Distinct Count from a Dataset with RIGHT JOIN

Hello everyone, relatively new to Quick Sight and having issues obtaining counts from given data sources and datasets. I appreciate any feedback or relevant links for guidance on the following scenario:

There are 2 tables in question, one is a list “Eligible Users” (users) and the other is an “Activity Log” (activities). The table “users” includes an ID, Email, and some Division/Department data which is irrelevant to the topic. The table “activities” does NOT include a dedicated ID for each record - there are only columns for type, user email, and datetime stamp. The data source is based upon the “users” table, which has a RIGHT JOIN upon the “activities” table, using the “user_email” as a key. This intent is to allow reporting off the entire activity log table, and only enriching the activity records which were generated by “Eligible Users” instead of “All Users”.

For reference, there are 350 total distinct user emails in the activity log table, but only 125 are in the users table relevant to the reporting, and only about 50 of those Eligible Users appear on records from the activity table. Conceptually - there are 350 historical users, 125 were trained on the system, but only 50 have adopted the tool since the training. This is the goal of the dashboards, tracking adoption over time (and ignoring users who are not on the eligible list).

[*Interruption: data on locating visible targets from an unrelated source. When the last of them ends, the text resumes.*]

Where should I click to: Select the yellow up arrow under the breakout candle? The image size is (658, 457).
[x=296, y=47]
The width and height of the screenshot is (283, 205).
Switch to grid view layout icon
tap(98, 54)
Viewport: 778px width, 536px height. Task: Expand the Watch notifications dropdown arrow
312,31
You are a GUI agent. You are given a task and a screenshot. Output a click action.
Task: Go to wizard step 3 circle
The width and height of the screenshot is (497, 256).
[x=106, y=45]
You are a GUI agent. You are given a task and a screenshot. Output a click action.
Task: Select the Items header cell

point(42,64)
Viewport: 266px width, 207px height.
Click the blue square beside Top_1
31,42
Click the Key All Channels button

Whenever I add visuals to the data set, and attempt distinct_counts of the Eligible Users from the “users” table, it seems to only be in the context of the activities table. I can get to my counts of 50 or 350, but I cannot achieve the count of 125. I have attempted a variety of approaches through calculated fields, and I have limited familiarity with Parameters. If anyone could point me in correct direction, or provide an example - it would be greatly appreciated!

Hi @jvetere

Based on your description there is no basis in the data for the 125 eligible users right? From a data perspective you either get the 350 from the users table or the 50 from the activity table based on data availability.

How do you define the 125 eligible users based on the data in the two tables?

Regards,
Giri

Thank you for the response, however I believe there is a misunderstanding. Let me clarify some points on the data:

  1. User table has 125 distinct user records. This reflects a subset of the broader organization, but it only includes records for 125 target users out of >350 total actual human users.

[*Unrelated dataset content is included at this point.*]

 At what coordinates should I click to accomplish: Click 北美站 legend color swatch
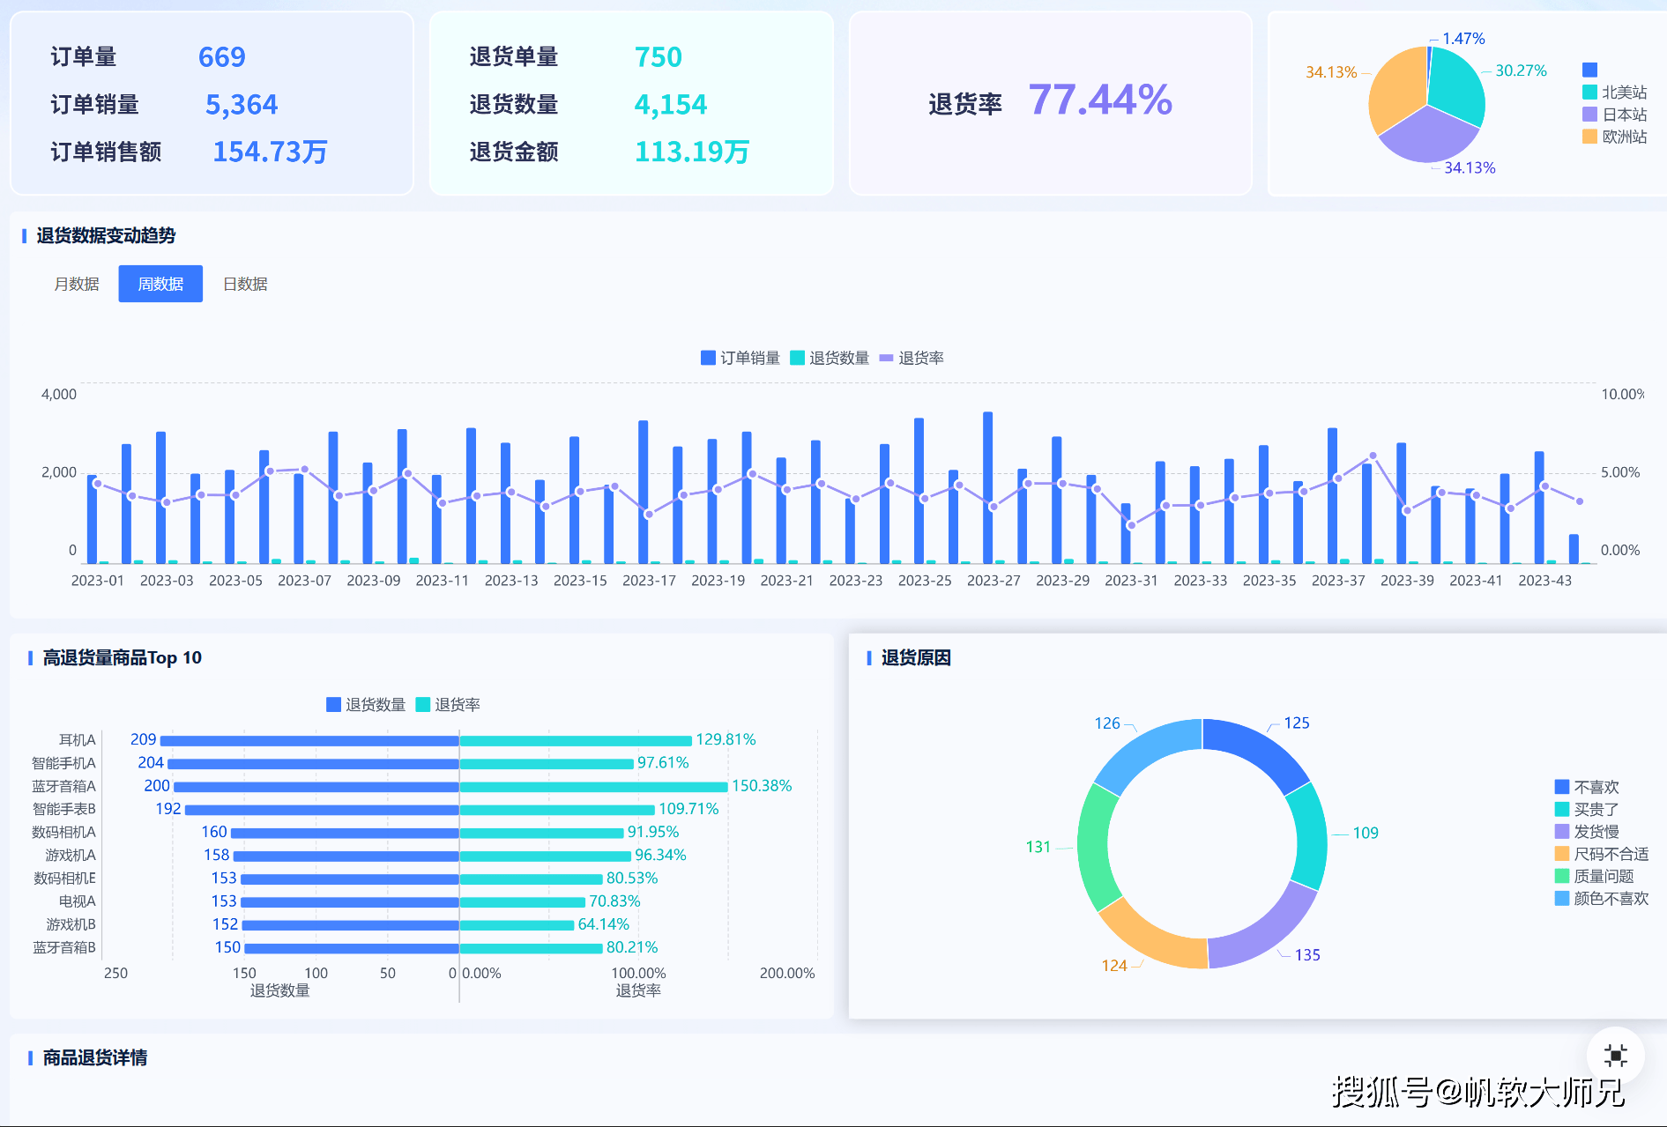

  2. Activity table has >500k records, with a column containing the “user_email” which serves as a Foreign Key for the RIGHT JOIN. However, if this table were not joined to the Users table, a query to SELECT DISTINCT user_email from the Activity table would return 350 unique “user_email” values. There is nearly triple the count of distinct user_email values on the Activity table, versus what could be found on the User table.

Maybe the answer is to catch the distinct count of users in a parameter, if that can be used in visuals with different data sources. When I run a distinct count in a calculated field leveraging the user_id from the user table (not the user_email from activity table), I get a count of 50 users, which reflects the 50 users from the user table, who also appear among the 350 users on the activity table.

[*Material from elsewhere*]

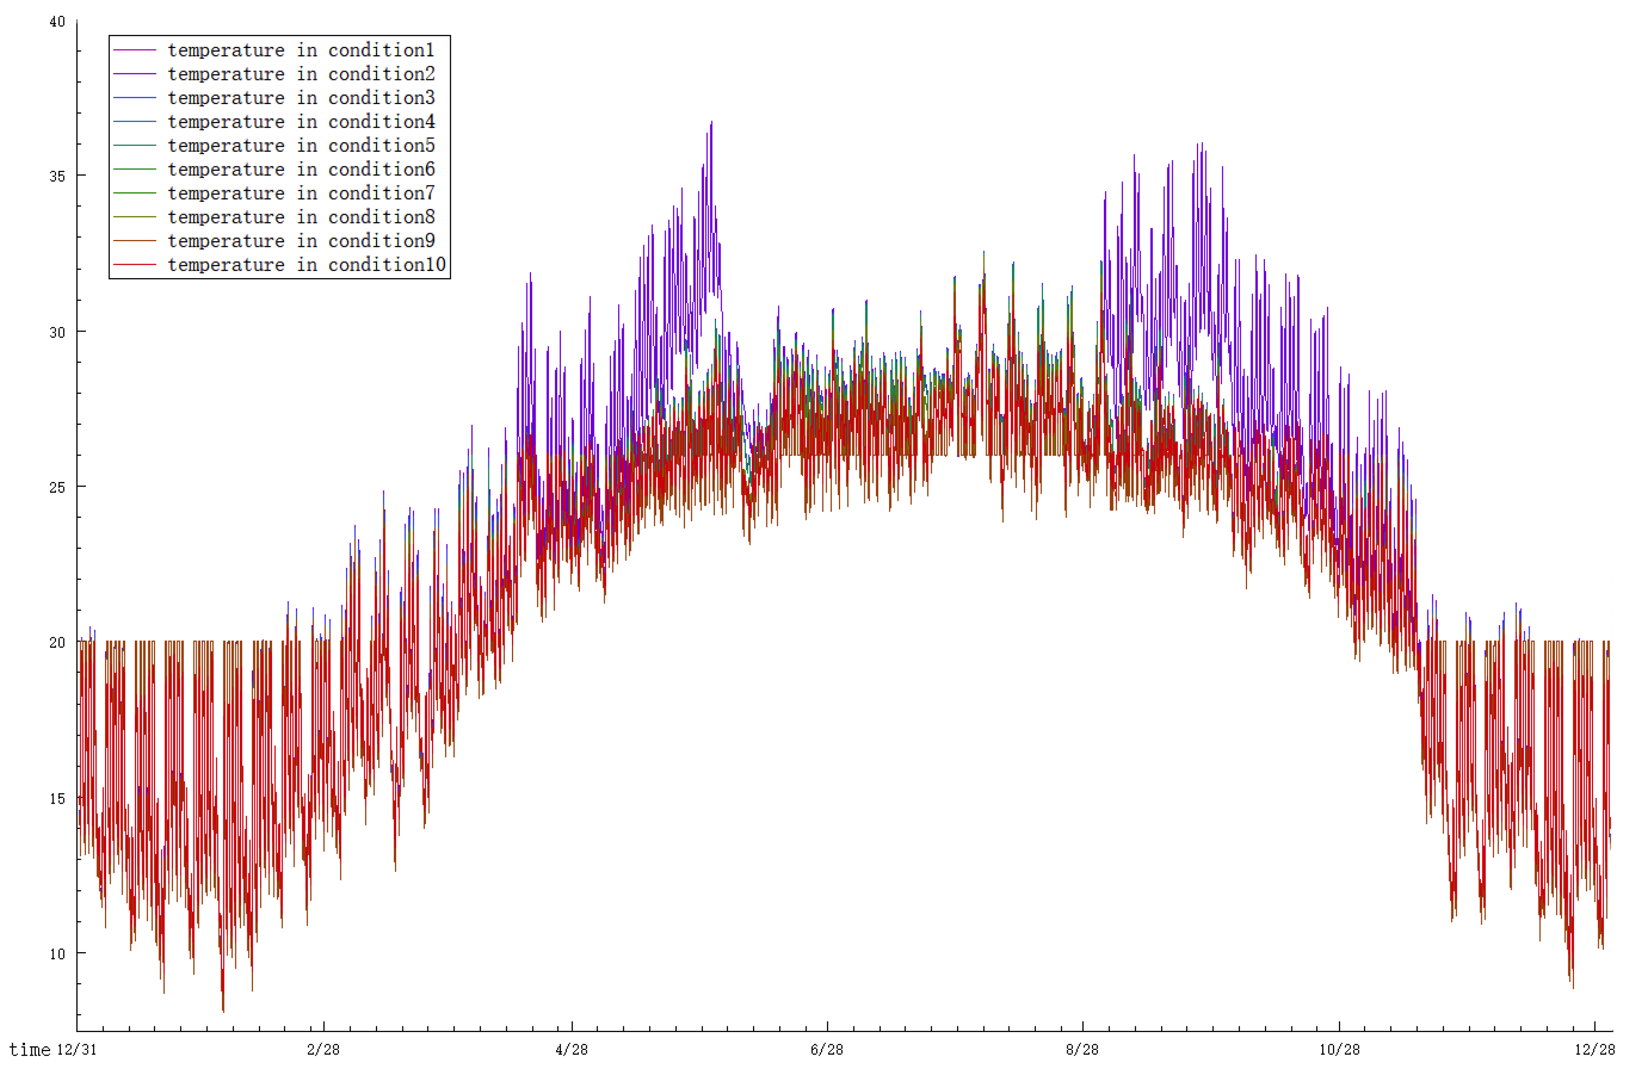Select legend label temperature in condition9
The width and height of the screenshot is (1635, 1069).
(x=301, y=241)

I hope this provides some clarity. Again, I appreciate the assistance.

Hi @jvetere

I re-read your original post where you said the following:
The data source is based upon the “users” table, which has a RIGHT JOIN upon the “activities” table, using the “user_email” as a key.

Since you are tracking the valid user activities shouldn’t this be a left join?

  1. That way you can get your 125 distinct users from the users table
  2. sum(ifelse( isNull(“user email” (from activities table)), 0, 1) ) will give you the 50 you are looking for (the 50?)

Regards,
Giri

While I agree this would achieve the goal, it seems like it creates a new problem. There are other visuals in this dashboard collection which rely upon the RIGHT JOIN. These other visuals report off the entire pool of Activity records.

Perhaps the only solution is a new dataset with the same tables using a LEFT JOIN, and including it in the same dashboard collection on another tab. For some reason, I was hoping / assuming the tool would allow me to look at the individual tables in the dataset, almost as if they were being sub-queried. I may just need to adjust my approach - thank you for your response.